Trading and speculation in stocks – as opposed to goods – had begun only in the seventeenth century with the establishment of the Dutch East India Company in 1602. By 1611 Amsterdam merchants had already built an exchange building on the River Amstel. In his preface, Vega cites three motivations for publishing an account of the “confusion” of the still relatively recent stock exchange: for his own enjoyment; to champion the exchange as a fundamentally honest and useful enterprise; and to warn of the deceitful practices that nevertheless flourished there.

Joseph Penso de la Vega, Confusion de Confusiones. Dialogos Curiosos Entre un Philosopho Agudo, un Mercader Discreto, y un Accionista Erudito Descriviendo el Negocio de las Acciones, Su Origen, Su Ethimologia, Su Realidad, Su Juego, y Su Enredo. Amsterdam, 1688. Estimate $200,000–300,000.

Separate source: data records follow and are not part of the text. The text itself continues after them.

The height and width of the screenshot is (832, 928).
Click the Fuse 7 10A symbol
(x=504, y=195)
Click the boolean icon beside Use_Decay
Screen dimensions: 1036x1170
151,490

The main text is written as a series of dialogues between stock characters such as a philosopher, a merchant, and a shareholder. In the second dialogue appear perhaps the most enduring portion of Vega’s teaching about stock markets, his four rules for speculators explained by the shareholder, here in Kellenbenz’s translation:

“The first principle [in speculation]: Never give anyone the advice to buy or sell shares, because, where perspicacity is weakened, the most benevolent piece of advice can turn out badly.

“The second principle: Take every gain without showing remorse about missed profits, because an eel may escape sooner than you think, It is wise to enjoy that which is possible without hoping for the continuance of a favorable conjuncture and the persistence of good luck.

“The third principle: Profits on the exchange are the treasures of goblins. At one time they may be carbuncle stones, then coals, then diamonds, then flint-stones, then morning dew, then tears.

“The fourth principle: Whoever wishes to win in this game must have patience and money, since the values are so little constant and the rumors so little founded on truth. He who knows how to endure blows without being terrified by the misfortune resembles the lion who answers the thunder with a roar, and is unlike the hind who, stunned by the thunder tries to flee. It is certain that he who does not give up hope will win, and will secure money adequate for the operations that he envisaged at the start. Owing to the vicissitudes, many people make themselves ridiculous because some speculators are guided by dreams, others by prophecies, these by illusions, those by moods, and innumerable men by chimeras.”

While best known for Confusion de Confusiones, he published many other works – drama, poetry, romances, and philosophical and moral treatises in both Hebrew and Spanish – in addition to establishing himself as a leading merchant and philanthropist. In 2000, the Federation of European Securities Exchanges established the annual De La Vega Prize in his honor; it is given to “young European researchers who distinguish themselves by outstanding research on the securities markets in Europe.”

The 1688 first edition of Confusion de Confusiones probably survives in fewer than ten copies. Both Kellenbenz and the Sotheby’s catalogue for the only other copy to appear at auction (sold in our London rooms, 26 November 1987, lot 127, and now in a European private collection) claim six copies are extant, but neither provides a census and it is not clear if either was aware of the JTS copy. OCLC/WorldCat produces its own confusion of confusions with a welter of citations of numerous digital, facsimile, and later editions.